• _Dataset records_
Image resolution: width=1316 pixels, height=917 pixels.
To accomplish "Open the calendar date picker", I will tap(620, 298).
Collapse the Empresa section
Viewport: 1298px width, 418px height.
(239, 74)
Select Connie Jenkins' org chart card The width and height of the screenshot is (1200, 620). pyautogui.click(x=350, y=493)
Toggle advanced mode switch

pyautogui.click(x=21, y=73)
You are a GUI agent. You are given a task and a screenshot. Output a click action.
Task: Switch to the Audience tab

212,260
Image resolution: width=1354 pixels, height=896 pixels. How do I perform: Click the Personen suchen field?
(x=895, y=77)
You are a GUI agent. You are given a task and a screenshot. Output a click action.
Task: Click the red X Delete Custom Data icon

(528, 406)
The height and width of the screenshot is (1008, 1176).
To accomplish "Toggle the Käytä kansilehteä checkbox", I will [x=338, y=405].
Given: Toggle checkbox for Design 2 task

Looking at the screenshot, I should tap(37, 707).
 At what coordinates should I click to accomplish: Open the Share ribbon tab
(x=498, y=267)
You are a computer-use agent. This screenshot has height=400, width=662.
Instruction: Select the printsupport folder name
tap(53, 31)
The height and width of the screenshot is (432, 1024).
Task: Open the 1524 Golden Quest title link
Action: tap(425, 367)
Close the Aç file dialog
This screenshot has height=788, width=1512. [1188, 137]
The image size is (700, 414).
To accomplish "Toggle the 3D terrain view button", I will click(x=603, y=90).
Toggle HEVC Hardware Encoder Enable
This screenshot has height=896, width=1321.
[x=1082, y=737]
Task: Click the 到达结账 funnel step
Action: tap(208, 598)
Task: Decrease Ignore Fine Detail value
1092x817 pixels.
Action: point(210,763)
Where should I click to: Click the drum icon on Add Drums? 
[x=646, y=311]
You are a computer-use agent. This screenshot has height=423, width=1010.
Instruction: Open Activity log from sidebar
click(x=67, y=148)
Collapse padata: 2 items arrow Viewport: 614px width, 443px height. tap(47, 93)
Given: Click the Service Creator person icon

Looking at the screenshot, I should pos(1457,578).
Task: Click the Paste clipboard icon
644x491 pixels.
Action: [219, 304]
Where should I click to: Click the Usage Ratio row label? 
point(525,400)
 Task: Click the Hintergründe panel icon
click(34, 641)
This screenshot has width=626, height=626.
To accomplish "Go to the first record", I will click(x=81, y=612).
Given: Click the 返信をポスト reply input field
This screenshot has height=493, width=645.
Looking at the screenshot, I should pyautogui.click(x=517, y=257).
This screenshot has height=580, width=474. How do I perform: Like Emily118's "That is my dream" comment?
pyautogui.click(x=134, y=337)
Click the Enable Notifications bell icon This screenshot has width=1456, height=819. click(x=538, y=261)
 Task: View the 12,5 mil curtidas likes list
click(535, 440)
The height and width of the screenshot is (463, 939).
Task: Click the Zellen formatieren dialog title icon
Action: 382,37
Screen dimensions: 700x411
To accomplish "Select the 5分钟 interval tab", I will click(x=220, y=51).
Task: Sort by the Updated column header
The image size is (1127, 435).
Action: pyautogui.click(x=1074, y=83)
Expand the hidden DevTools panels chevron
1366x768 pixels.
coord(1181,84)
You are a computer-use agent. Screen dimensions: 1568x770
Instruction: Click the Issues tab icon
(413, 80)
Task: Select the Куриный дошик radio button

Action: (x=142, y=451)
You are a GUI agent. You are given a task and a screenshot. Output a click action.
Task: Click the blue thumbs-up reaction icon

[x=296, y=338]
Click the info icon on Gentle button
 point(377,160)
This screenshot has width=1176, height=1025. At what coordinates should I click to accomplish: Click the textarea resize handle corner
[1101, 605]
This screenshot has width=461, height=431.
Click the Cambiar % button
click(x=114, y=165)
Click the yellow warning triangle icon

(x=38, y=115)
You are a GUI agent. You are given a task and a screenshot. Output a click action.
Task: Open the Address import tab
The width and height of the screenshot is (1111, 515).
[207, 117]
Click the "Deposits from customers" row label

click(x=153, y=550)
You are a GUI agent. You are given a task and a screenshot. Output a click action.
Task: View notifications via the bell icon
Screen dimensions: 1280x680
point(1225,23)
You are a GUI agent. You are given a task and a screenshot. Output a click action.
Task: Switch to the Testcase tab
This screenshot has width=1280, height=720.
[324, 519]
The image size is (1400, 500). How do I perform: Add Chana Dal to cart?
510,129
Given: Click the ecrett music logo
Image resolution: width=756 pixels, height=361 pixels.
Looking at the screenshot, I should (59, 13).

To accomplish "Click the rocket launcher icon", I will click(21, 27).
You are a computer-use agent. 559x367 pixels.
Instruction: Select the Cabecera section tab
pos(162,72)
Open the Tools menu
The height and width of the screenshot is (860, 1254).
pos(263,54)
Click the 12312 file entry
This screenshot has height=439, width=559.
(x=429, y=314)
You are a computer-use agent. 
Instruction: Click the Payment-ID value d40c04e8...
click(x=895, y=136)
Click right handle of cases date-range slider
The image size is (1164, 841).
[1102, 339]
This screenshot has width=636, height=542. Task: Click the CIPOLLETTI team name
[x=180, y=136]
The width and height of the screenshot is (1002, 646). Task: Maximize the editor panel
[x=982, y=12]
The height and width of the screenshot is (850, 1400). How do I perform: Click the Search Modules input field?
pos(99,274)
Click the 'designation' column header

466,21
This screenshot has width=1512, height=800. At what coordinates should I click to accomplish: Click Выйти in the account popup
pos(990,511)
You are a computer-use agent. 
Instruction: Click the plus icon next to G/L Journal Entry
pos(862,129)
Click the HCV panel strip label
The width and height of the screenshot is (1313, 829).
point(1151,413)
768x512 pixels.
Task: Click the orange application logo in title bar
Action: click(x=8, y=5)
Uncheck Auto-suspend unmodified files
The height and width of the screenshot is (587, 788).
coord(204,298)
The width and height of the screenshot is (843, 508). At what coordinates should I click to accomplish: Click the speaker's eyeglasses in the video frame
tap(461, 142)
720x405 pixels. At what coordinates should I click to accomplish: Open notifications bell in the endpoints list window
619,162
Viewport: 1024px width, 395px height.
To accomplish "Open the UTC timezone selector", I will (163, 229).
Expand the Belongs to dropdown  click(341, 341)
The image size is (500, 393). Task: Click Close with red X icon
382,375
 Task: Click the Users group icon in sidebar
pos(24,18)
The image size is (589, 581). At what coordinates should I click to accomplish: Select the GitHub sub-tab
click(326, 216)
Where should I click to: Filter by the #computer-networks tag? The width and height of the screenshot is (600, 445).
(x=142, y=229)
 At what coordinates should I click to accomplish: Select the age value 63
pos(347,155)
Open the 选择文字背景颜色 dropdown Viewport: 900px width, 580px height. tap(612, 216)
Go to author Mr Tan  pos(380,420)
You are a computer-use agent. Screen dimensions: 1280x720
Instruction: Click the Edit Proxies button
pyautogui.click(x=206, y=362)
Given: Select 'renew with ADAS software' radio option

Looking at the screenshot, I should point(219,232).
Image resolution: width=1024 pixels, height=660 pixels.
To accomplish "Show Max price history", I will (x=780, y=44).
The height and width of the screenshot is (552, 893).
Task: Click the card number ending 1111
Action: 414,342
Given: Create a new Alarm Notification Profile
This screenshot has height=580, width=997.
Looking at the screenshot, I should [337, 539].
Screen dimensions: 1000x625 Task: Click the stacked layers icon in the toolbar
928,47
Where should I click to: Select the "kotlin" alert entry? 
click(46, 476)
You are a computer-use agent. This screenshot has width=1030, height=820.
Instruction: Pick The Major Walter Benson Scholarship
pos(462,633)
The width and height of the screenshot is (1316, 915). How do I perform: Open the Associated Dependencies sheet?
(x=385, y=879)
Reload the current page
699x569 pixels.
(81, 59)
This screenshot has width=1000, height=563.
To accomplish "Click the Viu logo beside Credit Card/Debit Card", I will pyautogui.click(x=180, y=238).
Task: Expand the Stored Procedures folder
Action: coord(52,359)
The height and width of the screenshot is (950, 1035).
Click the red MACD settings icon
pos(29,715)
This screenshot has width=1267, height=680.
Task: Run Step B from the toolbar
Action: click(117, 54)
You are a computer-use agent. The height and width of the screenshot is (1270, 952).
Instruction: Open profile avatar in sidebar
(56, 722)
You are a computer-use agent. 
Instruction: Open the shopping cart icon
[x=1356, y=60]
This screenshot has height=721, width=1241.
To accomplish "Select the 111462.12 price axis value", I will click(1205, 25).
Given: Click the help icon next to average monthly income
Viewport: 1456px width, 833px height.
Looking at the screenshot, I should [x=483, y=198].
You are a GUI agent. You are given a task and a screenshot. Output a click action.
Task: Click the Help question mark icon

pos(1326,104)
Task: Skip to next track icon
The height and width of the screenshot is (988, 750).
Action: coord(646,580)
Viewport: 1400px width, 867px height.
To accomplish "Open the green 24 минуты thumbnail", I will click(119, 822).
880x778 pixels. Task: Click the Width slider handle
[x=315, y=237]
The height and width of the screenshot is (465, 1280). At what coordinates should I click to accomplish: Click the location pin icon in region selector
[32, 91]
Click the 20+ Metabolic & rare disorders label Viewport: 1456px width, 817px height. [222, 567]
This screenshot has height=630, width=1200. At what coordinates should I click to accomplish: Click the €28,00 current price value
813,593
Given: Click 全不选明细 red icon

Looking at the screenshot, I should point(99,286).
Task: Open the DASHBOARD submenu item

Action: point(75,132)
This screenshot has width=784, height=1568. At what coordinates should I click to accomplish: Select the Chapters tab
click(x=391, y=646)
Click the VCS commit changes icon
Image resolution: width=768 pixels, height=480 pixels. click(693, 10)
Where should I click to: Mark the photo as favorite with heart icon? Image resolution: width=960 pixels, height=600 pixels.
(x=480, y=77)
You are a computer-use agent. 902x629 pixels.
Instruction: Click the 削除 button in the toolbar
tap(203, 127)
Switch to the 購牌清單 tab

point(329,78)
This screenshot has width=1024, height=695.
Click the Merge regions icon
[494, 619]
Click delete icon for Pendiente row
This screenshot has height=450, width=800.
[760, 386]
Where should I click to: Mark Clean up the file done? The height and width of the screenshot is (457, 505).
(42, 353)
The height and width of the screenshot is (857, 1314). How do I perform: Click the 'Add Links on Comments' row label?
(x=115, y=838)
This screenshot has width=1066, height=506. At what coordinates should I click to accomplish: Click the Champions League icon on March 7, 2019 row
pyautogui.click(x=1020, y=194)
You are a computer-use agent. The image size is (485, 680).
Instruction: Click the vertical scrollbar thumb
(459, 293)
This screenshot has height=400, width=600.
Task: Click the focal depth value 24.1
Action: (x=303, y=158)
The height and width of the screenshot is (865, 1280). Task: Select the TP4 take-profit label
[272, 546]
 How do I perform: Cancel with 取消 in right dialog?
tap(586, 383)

• _What is being asked_
The lines above from the one with "This screenshot has height=721, width=1241." through the one with "Task: Skip to next track icon" are to be duplicated exactly, ends included, with nothing added.

• _Response_
This screenshot has height=721, width=1241.
To accomplish "Select the 111462.12 price axis value", I will click(1205, 25).
Given: Click the help icon next to average monthly income
Viewport: 1456px width, 833px height.
Looking at the screenshot, I should [x=483, y=198].
You are a GUI agent. You are given a task and a screenshot. Output a click action.
Task: Click the Help question mark icon

pos(1326,104)
Task: Skip to next track icon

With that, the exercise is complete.